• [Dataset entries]

━━━━━━

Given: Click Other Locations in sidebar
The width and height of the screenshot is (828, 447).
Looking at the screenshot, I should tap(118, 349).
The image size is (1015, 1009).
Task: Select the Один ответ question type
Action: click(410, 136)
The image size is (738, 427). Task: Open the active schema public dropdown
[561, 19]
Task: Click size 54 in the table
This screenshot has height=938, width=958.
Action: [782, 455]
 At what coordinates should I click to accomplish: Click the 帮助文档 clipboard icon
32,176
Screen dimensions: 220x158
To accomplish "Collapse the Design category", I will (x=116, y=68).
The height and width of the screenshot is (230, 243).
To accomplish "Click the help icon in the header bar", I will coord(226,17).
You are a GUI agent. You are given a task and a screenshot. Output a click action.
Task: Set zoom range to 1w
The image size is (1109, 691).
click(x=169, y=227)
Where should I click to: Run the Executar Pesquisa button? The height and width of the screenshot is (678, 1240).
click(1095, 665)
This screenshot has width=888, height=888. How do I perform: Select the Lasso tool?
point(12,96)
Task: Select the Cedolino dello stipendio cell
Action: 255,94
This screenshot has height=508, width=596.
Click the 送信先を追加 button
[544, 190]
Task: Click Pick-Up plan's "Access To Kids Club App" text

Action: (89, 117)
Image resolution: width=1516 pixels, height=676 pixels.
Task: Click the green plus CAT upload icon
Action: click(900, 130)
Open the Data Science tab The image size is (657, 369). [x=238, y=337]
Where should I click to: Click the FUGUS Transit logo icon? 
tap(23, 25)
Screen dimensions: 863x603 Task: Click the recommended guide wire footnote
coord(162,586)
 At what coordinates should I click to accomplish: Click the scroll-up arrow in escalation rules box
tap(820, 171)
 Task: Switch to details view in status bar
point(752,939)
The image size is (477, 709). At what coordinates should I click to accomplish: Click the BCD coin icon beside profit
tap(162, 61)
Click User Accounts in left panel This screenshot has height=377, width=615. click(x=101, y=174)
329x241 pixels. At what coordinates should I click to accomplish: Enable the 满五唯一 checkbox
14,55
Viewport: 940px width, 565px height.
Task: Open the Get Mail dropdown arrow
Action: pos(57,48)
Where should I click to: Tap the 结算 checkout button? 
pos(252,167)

━━━━━━

• [REQUIRED WORK] Return the data in its entirety, exactly as given.

• [EXPECTED OUTPUT]
Given: Click Other Locations in sidebar
The width and height of the screenshot is (828, 447).
Looking at the screenshot, I should tap(118, 349).
The image size is (1015, 1009).
Task: Select the Один ответ question type
Action: click(410, 136)
The image size is (738, 427). Task: Open the active schema public dropdown
[561, 19]
Task: Click size 54 in the table
This screenshot has height=938, width=958.
Action: [782, 455]
 At what coordinates should I click to accomplish: Click the 帮助文档 clipboard icon
32,176
Screen dimensions: 220x158
To accomplish "Collapse the Design category", I will (x=116, y=68).
The height and width of the screenshot is (230, 243).
To accomplish "Click the help icon in the header bar", I will coord(226,17).
You are a GUI agent. You are given a task and a screenshot. Output a click action.
Task: Set zoom range to 1w
The image size is (1109, 691).
click(x=169, y=227)
Where should I click to: Run the Executar Pesquisa button? The height and width of the screenshot is (678, 1240).
click(1095, 665)
This screenshot has width=888, height=888. How do I perform: Select the Lasso tool?
point(12,96)
Task: Select the Cedolino dello stipendio cell
Action: 255,94
This screenshot has height=508, width=596.
Click the 送信先を追加 button
[544, 190]
Task: Click Pick-Up plan's "Access To Kids Club App" text

Action: (89, 117)
Image resolution: width=1516 pixels, height=676 pixels.
Task: Click the green plus CAT upload icon
Action: click(900, 130)
Open the Data Science tab The image size is (657, 369). [x=238, y=337]
Where should I click to: Click the FUGUS Transit logo icon? 
tap(23, 25)
Screen dimensions: 863x603 Task: Click the recommended guide wire footnote
coord(162,586)
 At what coordinates should I click to accomplish: Click the scroll-up arrow in escalation rules box
tap(820, 171)
 Task: Switch to details view in status bar
point(752,939)
The image size is (477, 709). At what coordinates should I click to accomplish: Click the BCD coin icon beside profit
tap(162, 61)
Click User Accounts in left panel This screenshot has height=377, width=615. click(x=101, y=174)
329x241 pixels. At what coordinates should I click to accomplish: Enable the 满五唯一 checkbox
14,55
Viewport: 940px width, 565px height.
Task: Open the Get Mail dropdown arrow
Action: pos(57,48)
Where should I click to: Tap the 结算 checkout button? 
pos(252,167)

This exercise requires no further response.